SILVER SPRING, Md., Aug. 9, 2017–The National Oceanic and Atmospheric Administration issued its scheduled update for its 2017 hurricane season outlook Aug. 9.
Forecasters are now predicting a higher likelihood of an above-normal season and they increased the predicted number of named storms and major hurricanes.
The season has the potential to be extremely active, and could be the most active since 2010.
Forecasters now say there is a 60-percent chance of an above-normal season (compared to the May prediction of 45 percent chance), with 14-to-19 named storms (increased from the May predicted range of 11-to-17) and two-to-five major hurricanes (increased from the May predicted range of two-to-four).

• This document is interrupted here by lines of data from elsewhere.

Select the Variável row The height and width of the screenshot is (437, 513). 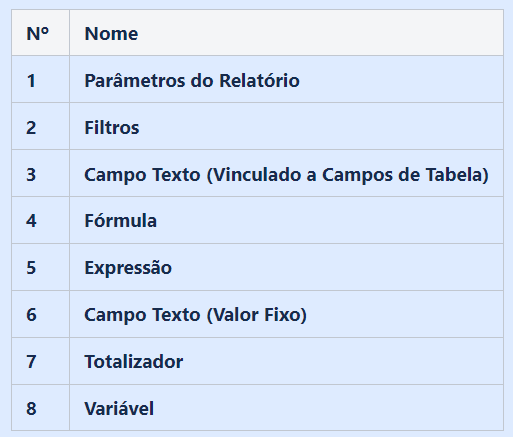[257, 408]
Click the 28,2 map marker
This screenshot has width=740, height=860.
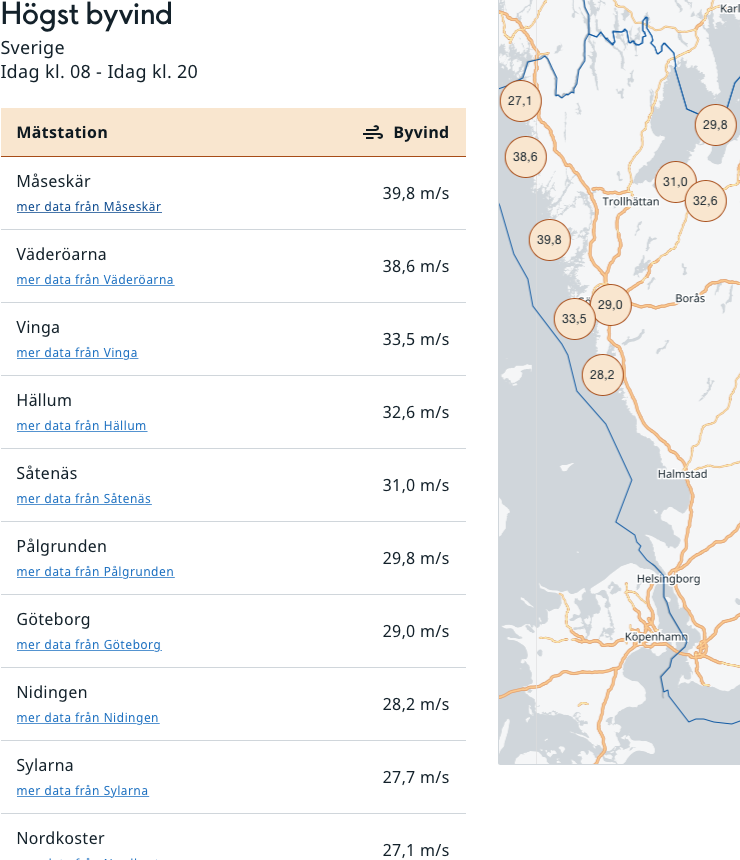(x=602, y=375)
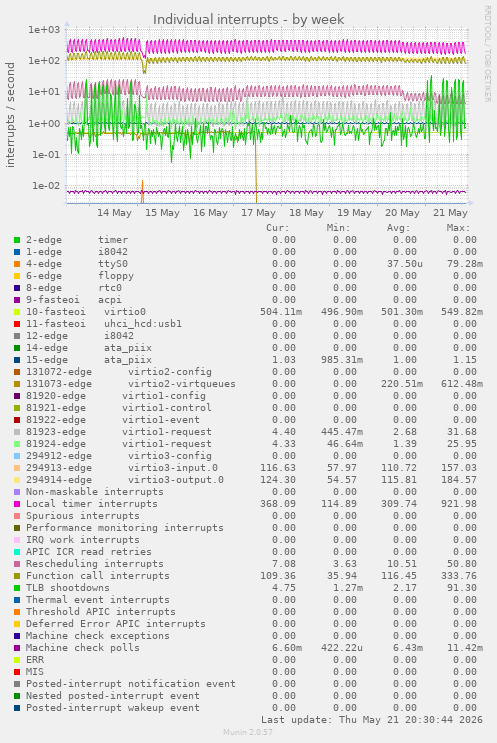Click the orange ttyS0 legend swatch
Screen dimensions: 497x743
[17, 264]
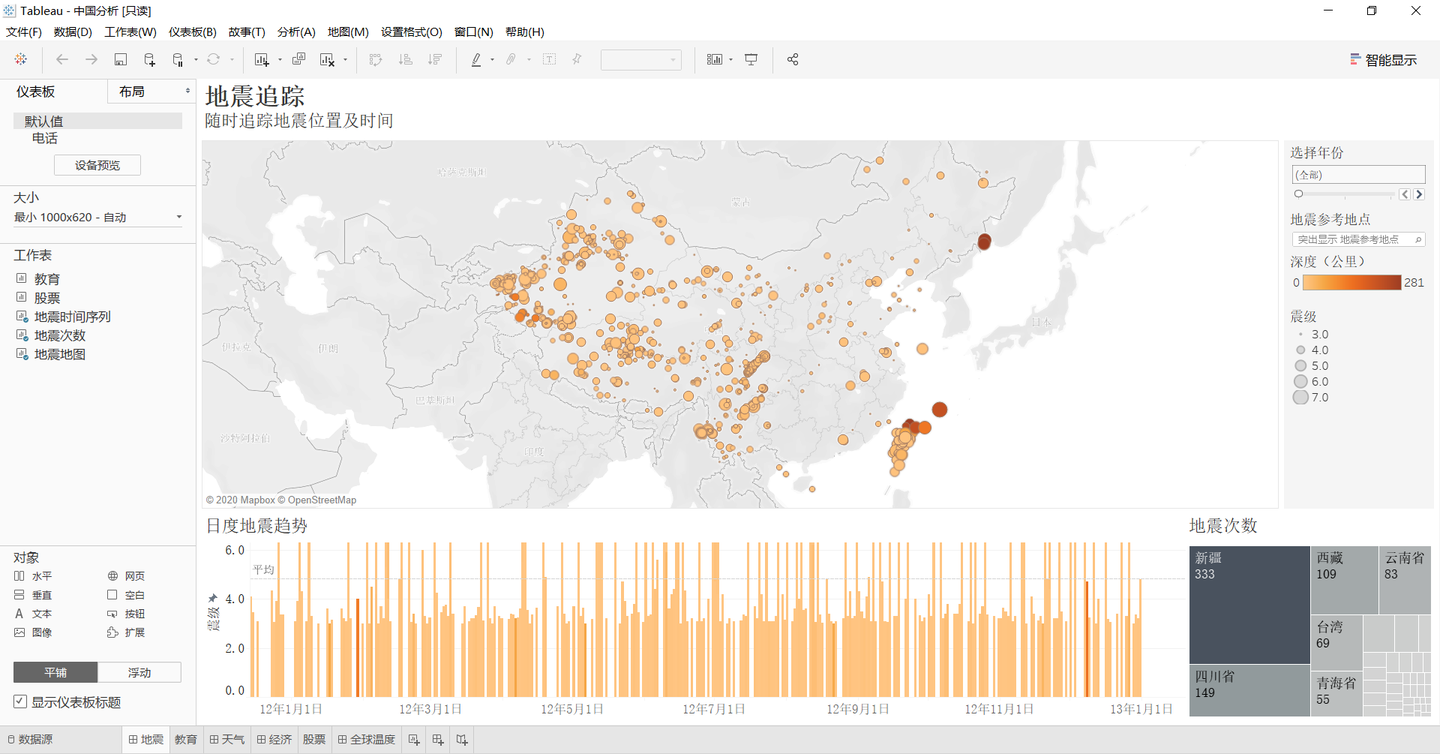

A prediction for five-to-nine hurricanes remains unchanged from the initial May outlook.
“We’re now entering the peak of the season when the bulk of the storms usually form,” said Dr. Gerry Bell, lead seasonal hurricane forecaster at NOAA’s Climate Prediction Center. “The wind and air patterns in the area of the tropical Atlantic and Caribbean where many storms develop are very conducive to an above-normal season. This is in part because the chance of an El Nino forming, which tends to prevent storms from strengthening, has dropped significantly from May.”
Warmer waters across the tropical Atlantic than models previously predicted points to an above-normal season, among other indicators, Bell said.
In just the first nine weeks of this season there have been six named storms, which is half the number of storms during an average six-month season and double the number of storms that would typically form by early August.
An average Atlantic hurricane season, which runs from June 1 to Nov. 30, produces 12 named storms, of which six become hurricanes, including three major hurricanes.
The updated outlook is based on the current and evolving atmospheric and oceanic conditions, the most recent model predictions, and pre- and early-season storm activity.
The updated numbers include the season activity to date.
The Atlantic basin has seen six named storms: Arlene in April, Bret and Cindy in June, Don and Emily in July, and Franklin in August. Two of these storms, Cindy and Emily, struck the United States.
Cindy made landfall June 22 at the Louisiana-Texas border and caused heavy rain, inland flooding and multiple tornado outbreaks.
Emily made landfall July 31 in Anna Maria Island, Fla.
Franklin is predicted to make landfall in Mexico overnight Aug. 8 as a hurricane, the first of the season.